A FALL in car crime, burglaries and damage has helped a force keep its figures level after a hike in the number of historic sex cases and assaults were reported.
Durham Constabulary handled 32,953 offences in the year leading up to the last day of March.
It says this is a “notional rise” of less than one per cent compared to the previous 12 months, when 32,751 were logged.
The force’s leaders say this was despite a significant number of historical sexual and physical assaults being logged as part of Operation Seabrook, the largest investigation of its kind in the UK.
It is looking into allegations of abuse at the former Medomsley Detention Centre, which saw teenagers serve short periods as part of their punishment for minor crimes.
It also says that in the last year, there were “encouraging falls” in reports of theft from a motor vehicle – down 31 per cent from 2,629 to 1,828 – burglaries, which fell by eight per cent, from 4,283 to 3,925, and criminal damage and arson, which fell by three per cent from 6,938 to 6,714.
However, there was an 14 per cent rise in sex offences and a 27 per cent rise in reports of violence against the person, with offences in this category up from 5,152 to 6,536.
While the rise in sexual offences is seen as a sign more victims are prepared to come forward, police say the surge in the category, and violent offences, is largely due to changes how they are recorded.
Last year a report by Her Majesty’s Inspectorate of Constabulary into the integrity of crime recording found variations across forces in terms of how certain offences were categorised.

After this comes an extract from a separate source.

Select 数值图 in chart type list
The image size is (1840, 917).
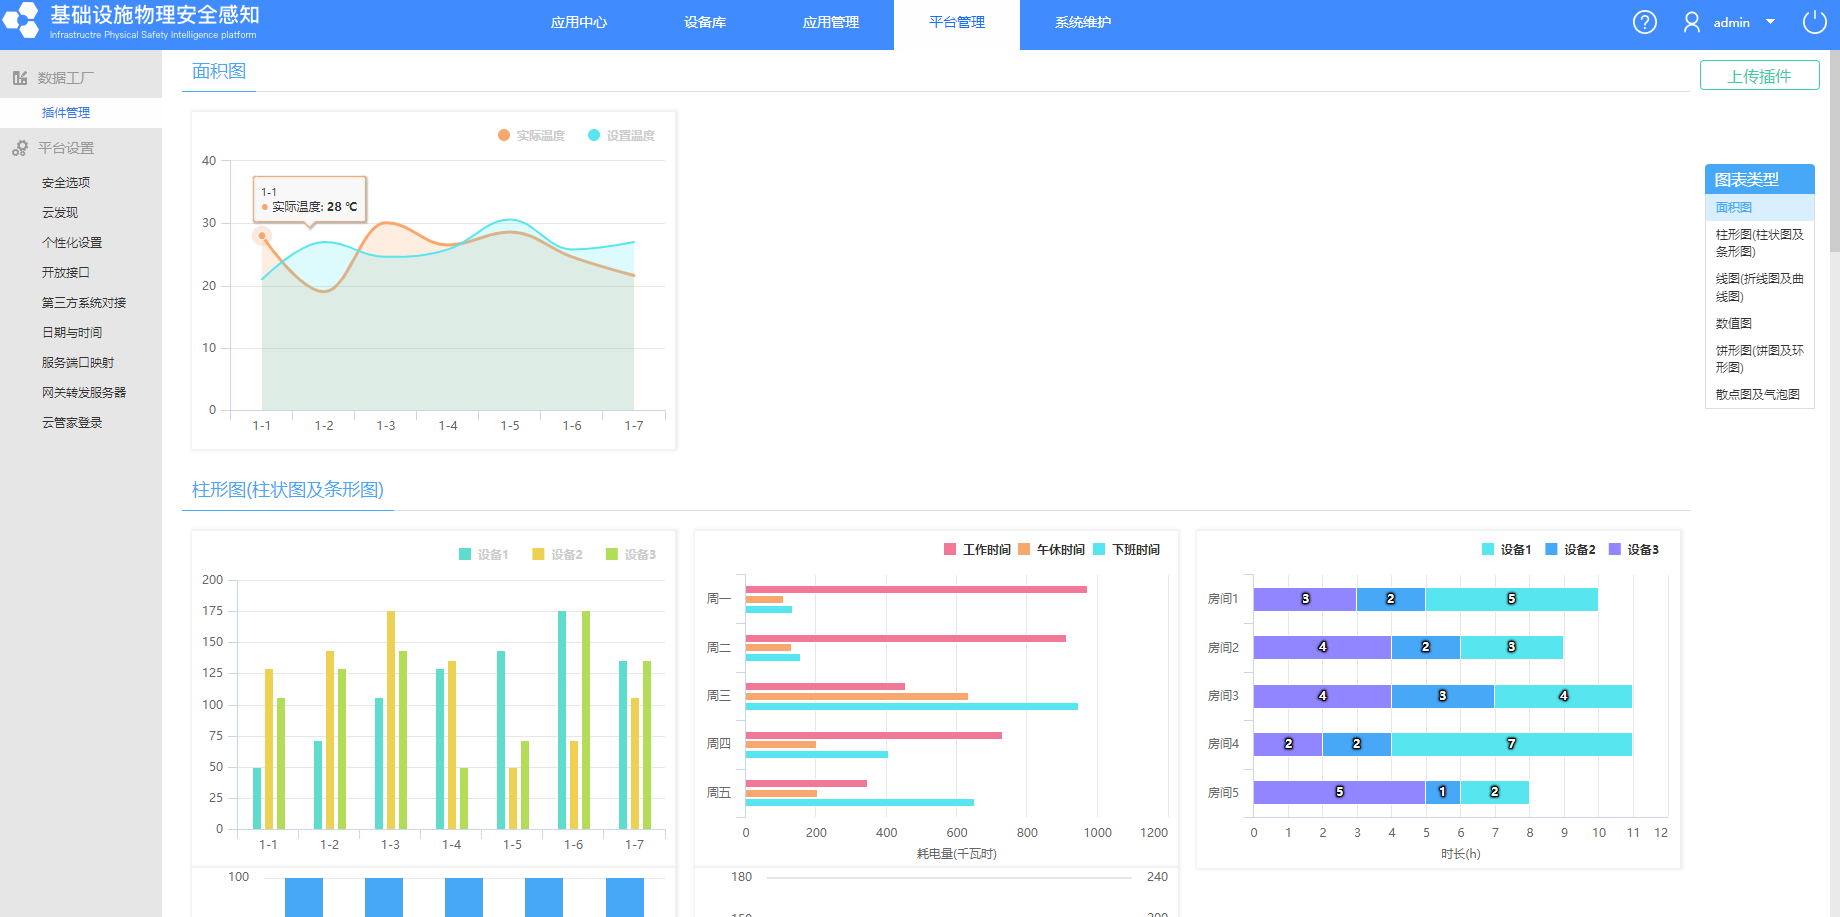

Nationally, forces have now adopted a more rigorous approach to recording certain offences such as ‘violent’ or as ‘sexual offences’ to align with the recommendations.
Durham’s Assistant Chief Constable Dave Orford said: “Our staff have worked extremely hard this year to ensure that people of County Durham and Darlington continue to live in one of the safest places in the country.
“We are so proud that we give support to our victims and also proud of the reduction in crime.”
Durham’s Police and Crime Commissioner Ron Hogg said: “County Durham and Darlington remains as one of the safest places in the country to live, work and visit.”